> _REQUIREMENT_
Swap "title" for "heading" throughout the records and keep every other part unchanged.

Rows showing where targets appear:
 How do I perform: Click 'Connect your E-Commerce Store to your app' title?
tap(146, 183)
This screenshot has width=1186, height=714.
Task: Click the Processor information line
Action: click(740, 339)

> _SOLUTION FOR THIS EXERCISE_
 How do I perform: Click 'Connect your E-Commerce Store to your app' heading?
tap(146, 183)
This screenshot has width=1186, height=714.
Task: Click the Processor information line
Action: click(740, 339)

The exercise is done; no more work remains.